_WHAT TO DO_. Give back every record precisely.

_SUPPLIED RECORDS_.
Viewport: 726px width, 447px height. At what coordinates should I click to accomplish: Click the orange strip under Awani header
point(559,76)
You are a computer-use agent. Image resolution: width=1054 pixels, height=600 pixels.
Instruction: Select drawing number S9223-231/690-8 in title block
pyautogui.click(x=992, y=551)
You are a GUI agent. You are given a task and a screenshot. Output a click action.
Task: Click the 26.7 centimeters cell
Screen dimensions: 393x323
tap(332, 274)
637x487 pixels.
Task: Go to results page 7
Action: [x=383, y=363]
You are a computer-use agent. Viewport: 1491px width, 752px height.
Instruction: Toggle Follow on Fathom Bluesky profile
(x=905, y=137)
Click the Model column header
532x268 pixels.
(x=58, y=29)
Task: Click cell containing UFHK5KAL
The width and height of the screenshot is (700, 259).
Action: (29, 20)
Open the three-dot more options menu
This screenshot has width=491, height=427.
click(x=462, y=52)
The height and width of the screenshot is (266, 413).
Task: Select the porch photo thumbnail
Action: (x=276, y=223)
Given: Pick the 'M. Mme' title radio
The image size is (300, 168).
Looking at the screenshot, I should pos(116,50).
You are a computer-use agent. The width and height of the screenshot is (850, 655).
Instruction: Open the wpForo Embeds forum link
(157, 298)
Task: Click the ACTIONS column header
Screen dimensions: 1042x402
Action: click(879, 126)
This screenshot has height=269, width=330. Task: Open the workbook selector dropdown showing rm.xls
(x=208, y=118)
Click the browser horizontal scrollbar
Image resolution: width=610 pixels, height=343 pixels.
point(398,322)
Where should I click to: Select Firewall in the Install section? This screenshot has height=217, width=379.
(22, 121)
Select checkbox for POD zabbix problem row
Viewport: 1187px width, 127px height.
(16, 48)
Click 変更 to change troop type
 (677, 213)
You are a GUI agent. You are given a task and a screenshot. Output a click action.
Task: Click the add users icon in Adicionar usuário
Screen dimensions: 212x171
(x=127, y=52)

_OUTPUT FOR THIS TASK_.
Viewport: 726px width, 447px height. At what coordinates should I click to accomplish: Click the orange strip under Awani header
point(559,76)
You are a computer-use agent. Image resolution: width=1054 pixels, height=600 pixels.
Instruction: Select drawing number S9223-231/690-8 in title block
pyautogui.click(x=992, y=551)
You are a GUI agent. You are given a task and a screenshot. Output a click action.
Task: Click the 26.7 centimeters cell
Screen dimensions: 393x323
tap(332, 274)
637x487 pixels.
Task: Go to results page 7
Action: [x=383, y=363]
You are a computer-use agent. Viewport: 1491px width, 752px height.
Instruction: Toggle Follow on Fathom Bluesky profile
(x=905, y=137)
Click the Model column header
532x268 pixels.
(x=58, y=29)
Task: Click cell containing UFHK5KAL
The width and height of the screenshot is (700, 259).
Action: (29, 20)
Open the three-dot more options menu
This screenshot has width=491, height=427.
click(x=462, y=52)
The height and width of the screenshot is (266, 413).
Task: Select the porch photo thumbnail
Action: (x=276, y=223)
Given: Pick the 'M. Mme' title radio
The image size is (300, 168).
Looking at the screenshot, I should pos(116,50).
You are a computer-use agent. The width and height of the screenshot is (850, 655).
Instruction: Open the wpForo Embeds forum link
(157, 298)
Task: Click the ACTIONS column header
Screen dimensions: 1042x402
Action: click(879, 126)
This screenshot has height=269, width=330. Task: Open the workbook selector dropdown showing rm.xls
(x=208, y=118)
Click the browser horizontal scrollbar
Image resolution: width=610 pixels, height=343 pixels.
point(398,322)
Where should I click to: Select Firewall in the Install section? This screenshot has height=217, width=379.
(22, 121)
Select checkbox for POD zabbix problem row
Viewport: 1187px width, 127px height.
(16, 48)
Click 変更 to change troop type
 (677, 213)
You are a GUI agent. You are given a task and a screenshot. Output a click action.
Task: Click the add users icon in Adicionar usuário
Screen dimensions: 212x171
(x=127, y=52)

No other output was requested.